IOLANTA / OPÉRA NATIONAL DE BORDEAUX / STÉPHANE BRAUNSCHWEIG / PIERRE DUMOUSSAUD

mercredi 12 novembre 2025

©Eric Bouloumie

Après les brillantes représentations de la comédie musicale Company de Stephen Sondheim, l’Opéra de Bordeaux poursuit sa saison lyrique avec King Arthur de Purcell et Iolanta de Tchaïkovski (1840-1894). Iolanta (1892) a subi le sort des autres opéras du compositeur en n’apparaissant dans les feux de l’actualité que dans les années 1970. L’œuvre de Tchaïkovski s’est propagée en Europe et plus particulièrement en France par vagues. Ce sont d’abord le symphonique et le ballet qui ont bénéficié du renom, bien avant le répertoire lyrique décalé par rapport aux dates de création en Russie. Eugène Onéguine créé en 1879 est donné seulement en 1895 à Nice en version française (Méline). Paris attendra 1911 pour la version originale, avant que l’Opéra-Comique ne le monte en 1955. Il se passe à peu près la même chose pour la Dame de pique (1890, Saint-Pétersbourg) qui est produite en 1911 à Paris au théâtre Sarah Bernhardt, avant Bruxelles en 1931 en traduction et la reprise à Strasbourg en 1957 (A. Michel). Les ouvrages moins connus, Mazeppa et la Pucelle d’Orléans, attendront les bons soins de la Radio, la Pucelle en 1976 et Mazeppa en 1978.
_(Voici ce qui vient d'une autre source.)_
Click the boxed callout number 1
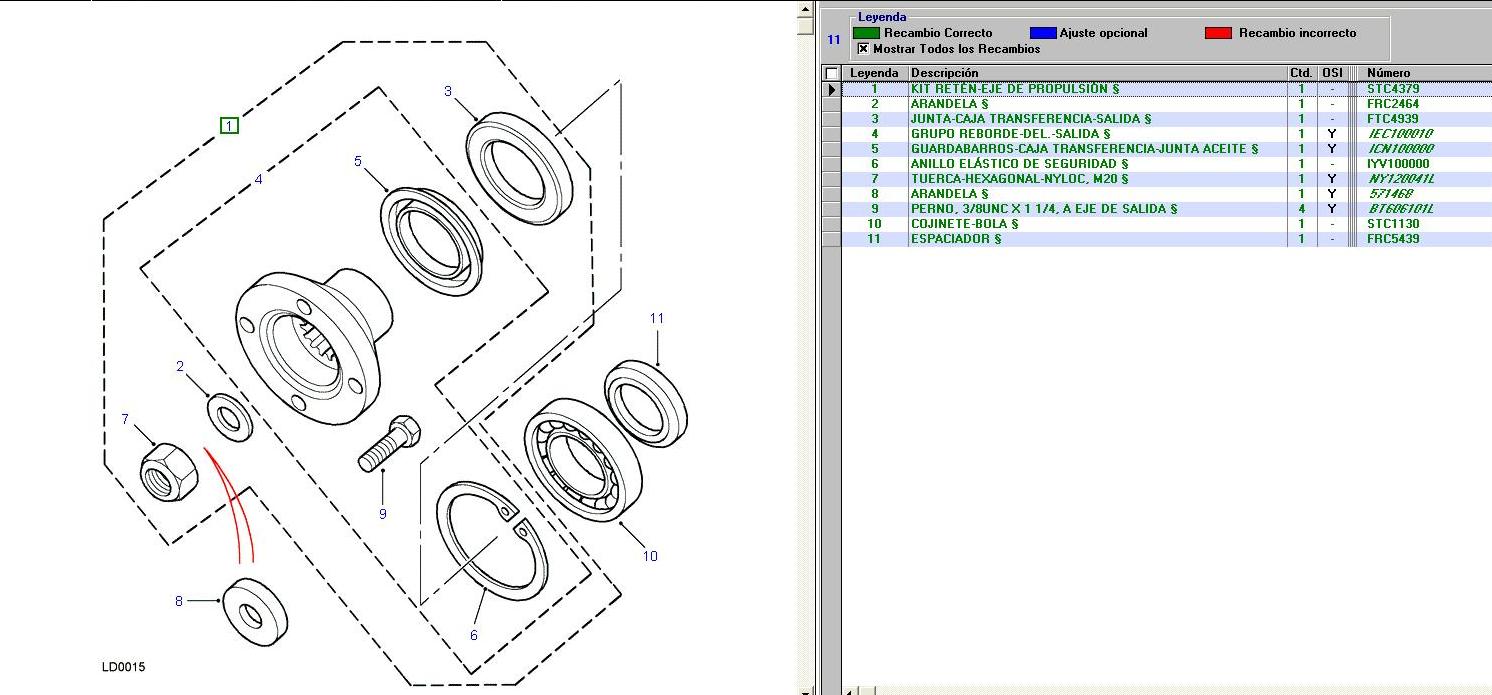1492x695 pixels. 229,125
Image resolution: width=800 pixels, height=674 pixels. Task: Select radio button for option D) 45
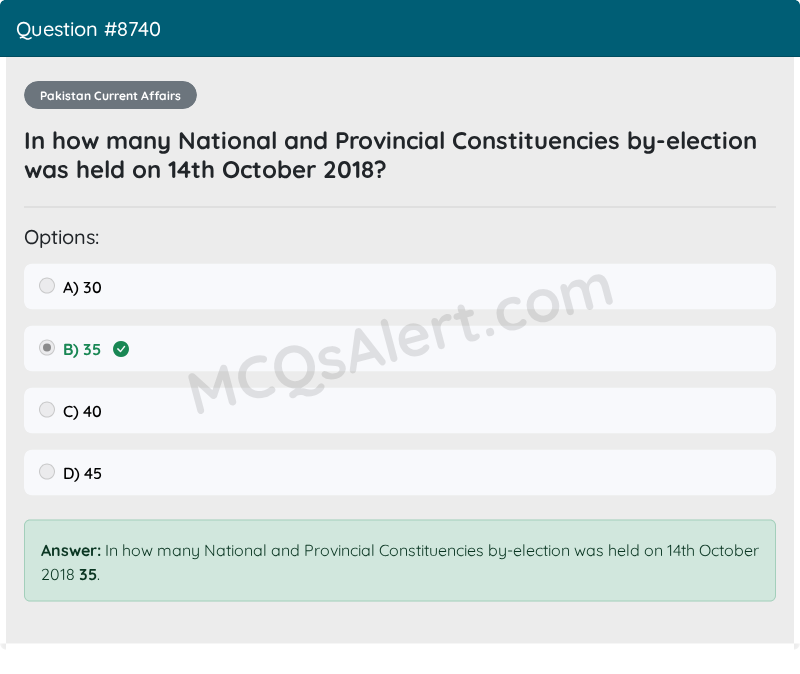pyautogui.click(x=47, y=472)
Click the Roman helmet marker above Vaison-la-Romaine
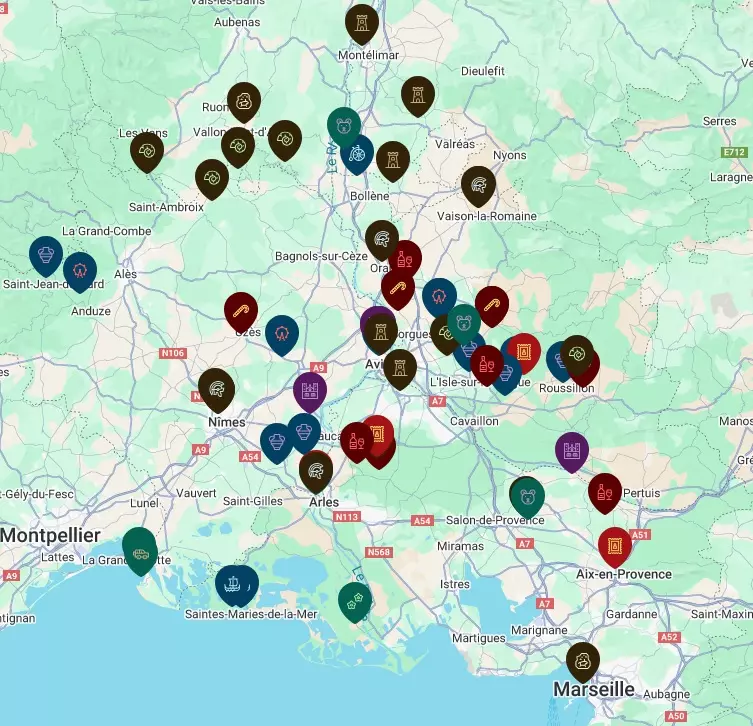753x726 pixels. [479, 184]
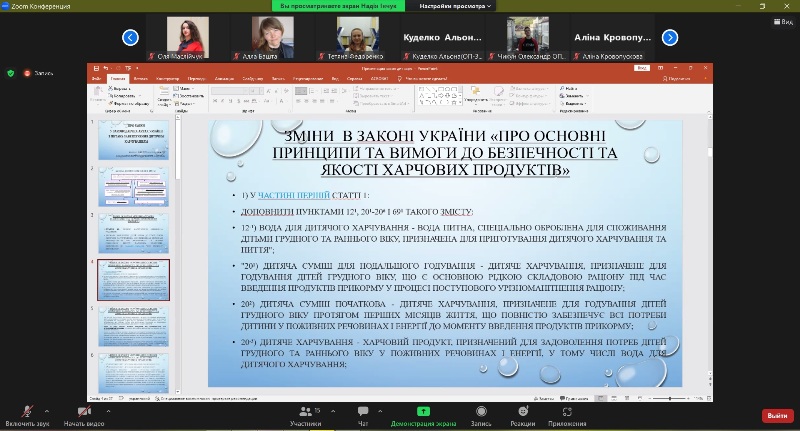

Iolanta a connu un traitement comparable avec une première en 1974 à la Radio. Pourtant l’ouvrage avait pu pu percer plus vite dans plusieurs pays européens et la France n’a pu que constater que l’intérêt que lui portaient les chefs d’orchestre et les metteurs en scène, encore récemment Peter Sellars en 2012 à Madrid.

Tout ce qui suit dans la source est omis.